(Screenshot grounding data)
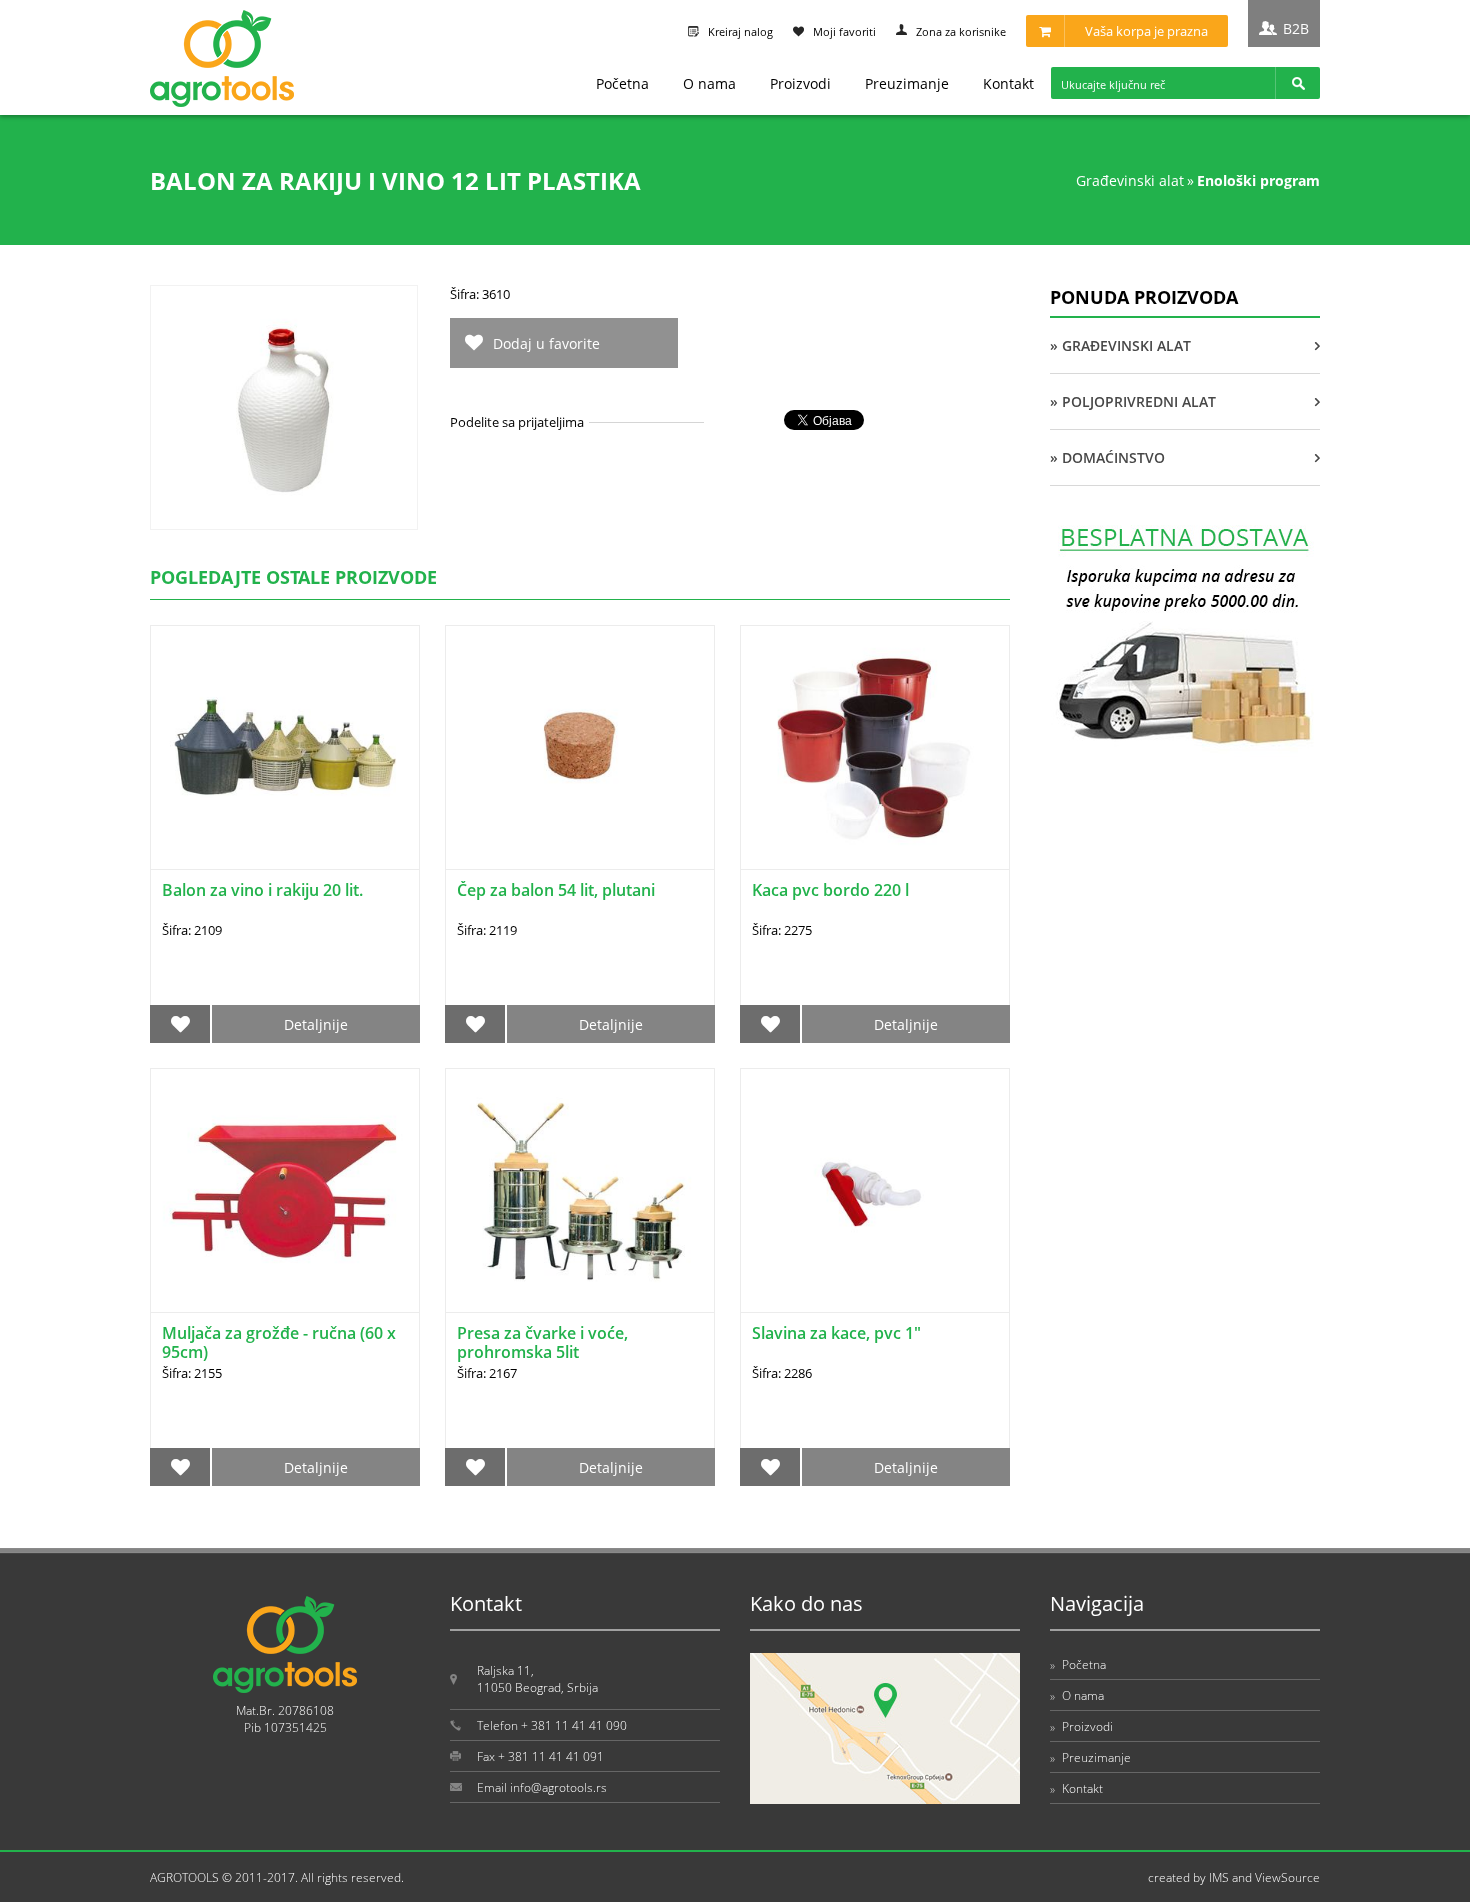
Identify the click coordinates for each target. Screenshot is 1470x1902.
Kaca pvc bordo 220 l (830, 890)
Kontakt (1008, 83)
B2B (1296, 28)
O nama (709, 83)
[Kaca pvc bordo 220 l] (875, 747)
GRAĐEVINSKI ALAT (1130, 180)
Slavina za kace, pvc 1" (836, 1333)
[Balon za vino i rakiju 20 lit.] (285, 747)
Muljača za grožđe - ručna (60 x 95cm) (279, 1342)
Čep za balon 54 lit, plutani (556, 890)
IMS (1219, 1877)
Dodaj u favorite (546, 343)
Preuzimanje (907, 83)
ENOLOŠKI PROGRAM (1258, 180)
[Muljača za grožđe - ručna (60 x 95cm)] (285, 1190)
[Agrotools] (222, 102)
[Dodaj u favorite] (180, 1024)
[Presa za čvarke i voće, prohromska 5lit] (580, 1190)
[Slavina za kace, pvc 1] (875, 1190)
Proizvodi (800, 83)
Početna (622, 83)
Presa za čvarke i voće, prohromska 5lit (542, 1342)
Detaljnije (316, 1024)
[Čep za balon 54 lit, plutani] (580, 747)
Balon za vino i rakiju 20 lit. (262, 890)
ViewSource (1287, 1877)
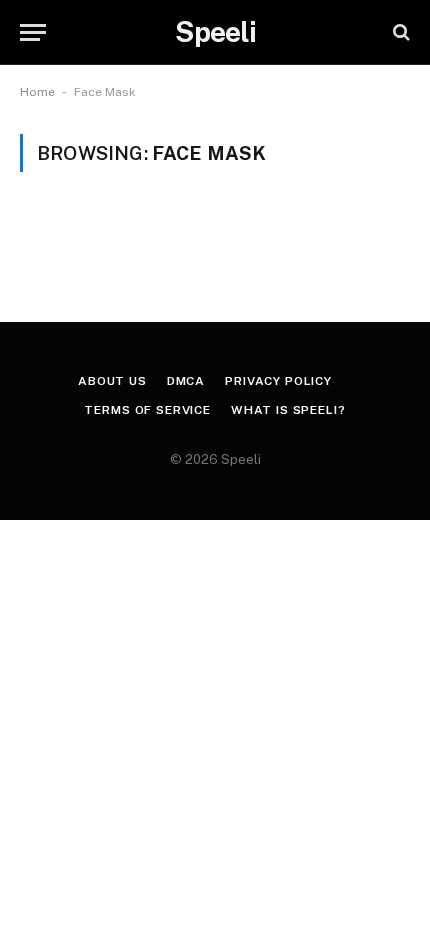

Aim of the task:
Lines that contain "vino" are to be copied from the records above.

Answer below:
[Balon za vino i rakiju 20 lit.] (285, 747)
Balon za vino i rakiju 20 lit. (262, 890)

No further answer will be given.